Portugal de pijama


São 330 mil menores de idade em risco. Uma em cada 4 crianças está em risco de pobreza extrema em Portugal. E duas mil crianças estão sinalizadas como estando em risco de nutrição.


Vivemos um mundo desconcertante.

Nunca o progresso foi tanto e para tantos. Nunca a tecnologia chegou aos patamares que hoje já conhecemos e aos que, mesmo não nos sendo familiares, já mudam a nossa vida de forma dramática.

Nunca se falou tanto de direitos de todos os géneros para minorias de todas as formas e feitios.

Todavia, continuamos a ter um mundo em que as nossas crianças não têm ainda o seu presente protegido, muito menos o seu futuro acautelado.

As nossas crianças não têm direitos por inteiro. E, por isso, agravam a situação de vulnerabilidade intrínseca da sua condição de dependência de terceiros.

Cruzei-me há dias com um relatório da UNICEF onde se relatava que uma em cada quatro crianças com idade inferior a cinco anos não existe sequer oficialmente por falta de registo.

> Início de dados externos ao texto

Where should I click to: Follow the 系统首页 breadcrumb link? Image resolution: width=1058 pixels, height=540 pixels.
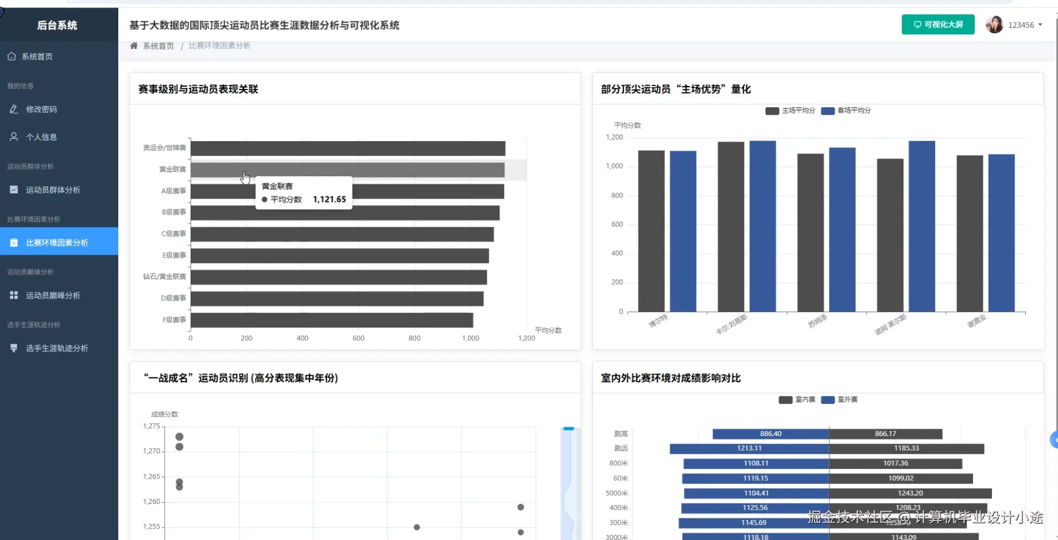[x=158, y=45]
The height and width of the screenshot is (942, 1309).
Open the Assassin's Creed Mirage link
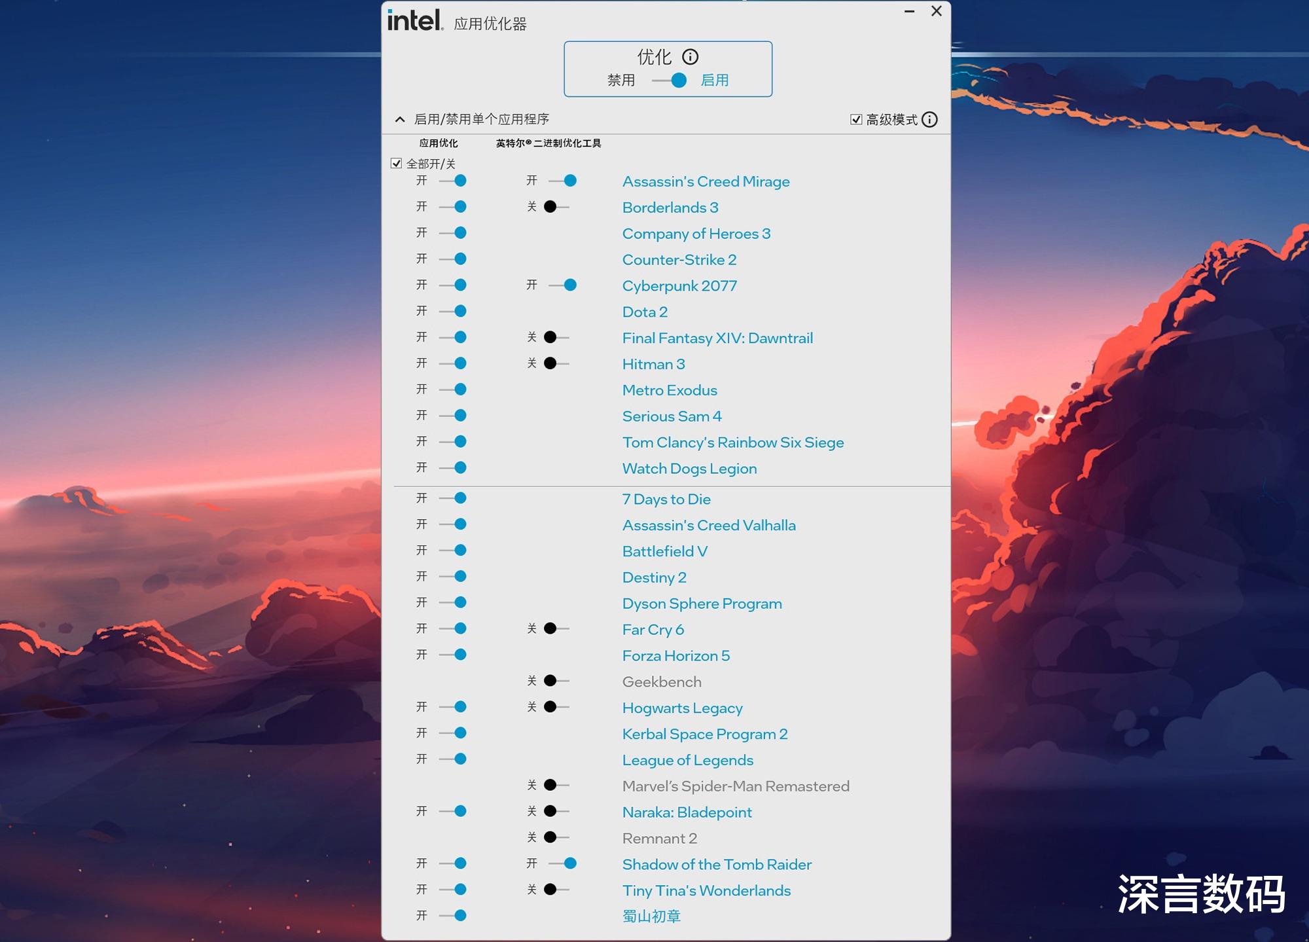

Isto significa o quê? Que os direitos universais dessa criança perante a lei não estão salvaguardados. Logo, estão mais vulneráveis a abusos. Como o trabalho infantil, que afeta 160 milhões de crianças em 2020.

Podemos ser levados a pensar que situações destas não acontecem na Europa civilizada. Puro engano. Nos nossos bairros, nas nossas ruas, situações destas são mais frequentes do que imaginamos.

É claro que a situação é muito mais grave noutras latitudes. Leio que no Afeganistão o regime brutal dos talibãs espalha miséria e terror em doses iguais. Vinte e três milhões de pessoas, num universo de 38 milhões, não sabem de onde lhes virá a próxima refeição. Cinquenta por cento das famílias afegãs estão a morrer à fome. Há pais que vendem as suas filhas de sete ou oito anos para conseguir dinheiro para alimentar os restantes membros da família.

Repito: em pleno século XXI, num mundo sempre pronto a indignar-se com as futilidades das redes sociais, há pais que vendem os filhos para comer. Isto é medieval. Infra-humano.

Que isto se passe na tragédia em forma de país a que chegou o Afeganistão não nos deve fazer recuar um milímetro na nossa indignação. É nosso dever moral dar voz a quem não a tem. É um dever moral, uma pré-condição de civilização, falarmos bem alto por elas. Exigir a sua defesa, onde quer que elas estejam.

Porque, sejamos honestos, quando olhamos para o retrato das crianças e jovens em Portugal, não podemos ficar descansados. Aqui, no nosso país, uma em cada 6 crianças vive em situação de pobreza. São 330 mil menores de idade em risco. Uma em cada 4 crianças está em risco de pobreza extrema em Portugal. E duas mil crianças estão sinalizadas como estando em risco de nutrição.

A ausência de condições materiais não garante às nossas crianças uma proteção decente e agrava a sua vulnerabilidade.

Para além da pandemia sanitária, as pandemias económica e social agravaram circunstâncias de abuso e violência que são intoleráveis.

Desde Abril de 2020, quando começou a pandemia de covid-19, foram apoiadas 1.160 crianças vítimas de violência doméstica, representando cerca de 50% do total de pessoas apoiadas pela Rede Nacional de Apoio às Vítimas de Violência Doméstica. Há 35 mil crianças a serem acompanhadas por sofrerem de maus tratos. Mais de metade têm, no máximo, três anos.

Estes números têm de nos deixar inquietos. Não seremos mais tolerantes com os intolerantes.

Não teremos nunca medo de afrontar aqueles que querem que o medo seja a realidade da vida das nossas crianças e jovens.

2021 já é tarde para travar pôr fim a este flagelo nas nossas sociedades.

Talvez muitos dos leitores do i não tenham reparado que na passada segunda-feira a maioria das crianças foi de pijama para a escola. Se perguntarem aos membros mais novos da família porquê, eles terão uma explicação muito melhor do que a minha. Em todo o caso, antecipo já que o Dia Nacional do Pijama coincide com o Dia da Convenção Internacional dos Direitos das Crianças e que é fascinante que sejam as nossas crianças e as nossas escolas a estarem na linha da frente de uma luta que tem de ser de todos os cidadãos.

Num tempo em que, mais do que nunca, a humanidade está disponível para abraçar causas comuns com um propósito maior (como o combate alterações climáticas) sejamos capazes de dar voz às nossas crianças e falar bem alto por elas. Para que todas as crianças possam viver em segurança, com direitos e com sonho.

Para que todos tenham tempo para brincar e ser o centro dos afetos.

Para que ninguém seja forçado a crescer antes de tempo.